Laure Prouvost est vidéaste, dessinatrice, peintre, sculptrice, conteuse, poète, artiste conceptuelle, et bien d’autres choses, tout à la fois. Échappant elle-même à toutes les classifications, elle supprime les frontières entre les disciplines artistiques, entre les langues, entre les formes. Toute barrière devient avec elle, poreuse, perméable.

Elle fabrique, bricole et mélange des vidéos, des objets, des mots, des dessins, des tapisseries, des textes, du son… Elle crée des histoires à la Lewis Carrol : elle s’est ainsi inventé un grand-père fictionnel, artiste conceptuel, qui aurait commencé à creuser un tunnel à partir de sa salle à manger, avec l’idée d’en situer l’issue en Afrique, il s’y serait engouffré mais n’en est pas encore ressorti. Elle enchevêtre des signes, des mots, des images, des bruits, mais aucun ne vient prendre l’ascendant sur les autres. Elle met toutes ses trouvailles en relation, les fait résonner, mais aucun sens ne s’en dégage. Dans cet univers dont on ne conçoit pas qu’il puisse avoir de limites, les branches ont des seins, les théières des fesses. Le pas-tout se retrouve encore au détour de ses installations, sous forme de petits tableaux où s’inscrivent en lettres blanches sur fond noir des phrases renvoyant à un idéal impossible : ainsi une inscription annonçant « idéalement vous auriez dû prendre à gauche » renvoie à un mur ; ou encore : « ideally hundreds of blue butterflies will be flying around you following you ». On se retrouve perdu et émerveillé, on flotte sur un zéphyr d’humour et de légèreté, avec une sensation de bonheur asymptotique, infini. Comme pour la pieuvre qui surgit ponctuellement dans son univers et qui donne le ton de l’installation de Venise, il n’y a plus de cerveau central pour appréhender les sensations que provoque cette œuvre aqueuse, unique, infinie et singulière à la fois. L’artiste nous immerge dans son monde liquide et nous laisse en apesanteur.

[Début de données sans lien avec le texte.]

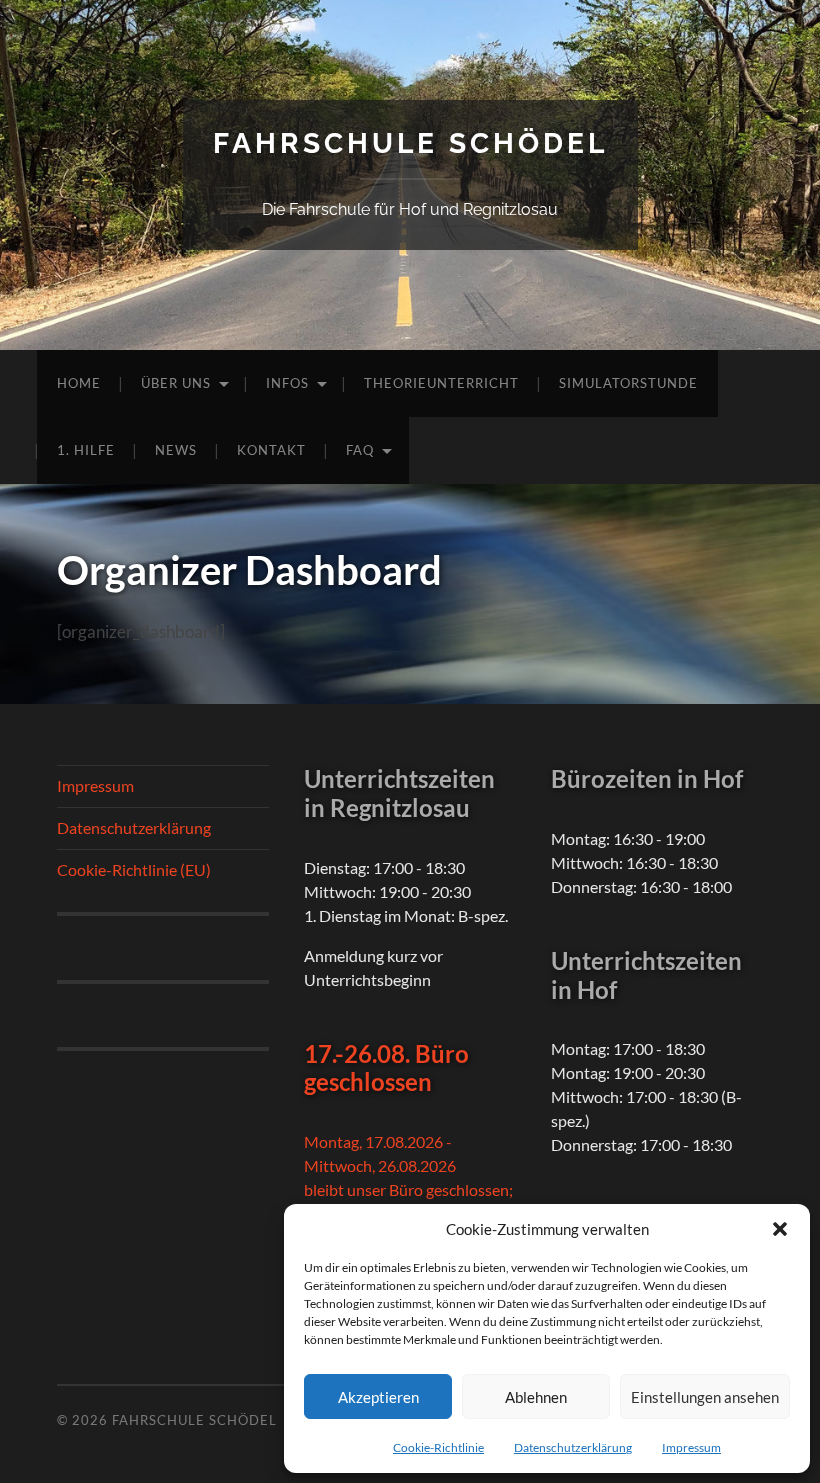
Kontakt (271, 450)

Chez elle, on pense avec sa peau, avec son ventre, avec ses organes.

Lorsqu’on pénètre dans le Pavillon français, par la petite porte qui pourrait être l’entrée du tunnel que Laure Prouvost projetait un temps de creuser pour le relier au Pavillon Anglais voisin (allusion à l’actualité britannique qui vise précisément à remettre des frontières), chaque visiteur reçoit un masque, le même que porte l’artiste lorsqu’elle apparaît dans ses œuvres. Elle invite ainsi de façon équivoque les spectateurs à disparaître comme sujet pour venir se fondre dans cet univers : eux, comme elle, y sont des éléments parmi d’autres, ils ne s’exceptent pas de l’œuvre, ils en font partie. Il n’existe pas d’x non phi de x. Rarement cette formule lacanienne de la sexuation n’a paru si évidente et trouvé si juste application.

On ressort du Pavillon par la grande porte, au milieu d’un nuage humide et vaporeux qui nous enveloppe.

Ah oui ! Le titre de l’exposition : « Deep see blue surrounding you/ Vois ce bleu profond te fondre ».